Tom Latham and Henry Nicholls made record centuries and Colin De Grandhomme a record half-century as New Zealand plundered 585-4 from Sri Lanka's bowlers Friday before declaring with a lead of 659 on the third day of the second Test. (MATCH SCORECARD)
Latham made 176 following his 264 in the first Test at Wellington; Nicholls made an unbeaten 162, his highest Test score and De Grandhomme dashed the fastest 50 by a New Zealander in Tests, finishing 71 not out when the declaration came.
After toiling in the field for 153 overs, Sri Lanka's batsmen were forced to pad up and try to survive the last hour of the day to keep alive the tourists' faint hopes of saving the two-match series. Those odds became longer when Dimuth Karunaratne (0) fell in the first over of the innings and Danushka Gunathilaka (4) five balls later.
At stumps, Sri Lanka was 26-2 with Chandimal 14 not out and Mendis 6. In Sri Lanka's favor, it still has in hand Angelo Mathes, its best batsman in this series with scores of 83, 121 not out and 33 not out.
Mathews put on an unbroken 274 with Mendis to save the first Test which was drawn.

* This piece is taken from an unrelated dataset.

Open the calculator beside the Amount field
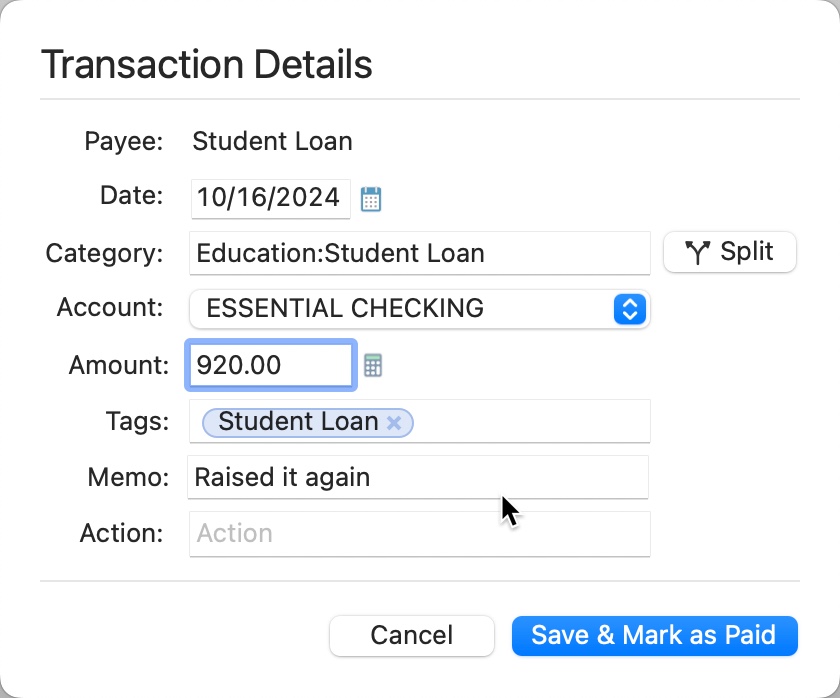 (373, 366)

But New Zealand will go into the fourth day in a position of overwhelming strength, thanks to Latham and Nicholls, who put on 214 for the fourth wicket and scored similar centuries on their shared home ground at Hagley Park.
Latham achieved his eighth Test century and in his second in consecutive Tests while Nicholls made his fourth and his highest score, beating his previous best of 145.

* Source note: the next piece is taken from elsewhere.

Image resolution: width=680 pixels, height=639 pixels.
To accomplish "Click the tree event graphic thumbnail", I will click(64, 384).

De Grandhomme came in when Latham was out, caught down the leg side by wicketkeeper Niroshan Dickwella from the last ball before tea, and blasted a half century from 28 balls, beating the record of his current teammate Tim Southee (29 balls) for the fastest Test 50 by a New Zealander.
He hastened the declaration which came at 5.05 p.m. and asked Sri Lanka to score an improbable 660 to win the match. Australia's successful chase for 418 against the West Indies in 2003 remains the best in Test history. Sri Lanka would also have to score the second-highest fourth-innings total in Tests to win the match and series.
"In this game of cricket I guess you have more disappointing days than successful ones so it's nice to enjoy the good days," Latham said. "The biggest thing for me coming into this Test match was to try and park what happened in Wellington and start again."
Latham personally ensured New Zealand's control of the match as he built its second innings in partnerships of 121 for the first wicket with Jeet Raval (74), 68 for the second with Kane Williamson (48) and 58 for the third with Taylor.
Latham reached his century from 267 balls as his father Rod, also a New Zealand opening batsman looked on. Nicholls reached his from 171 balls, saluted by family and friends.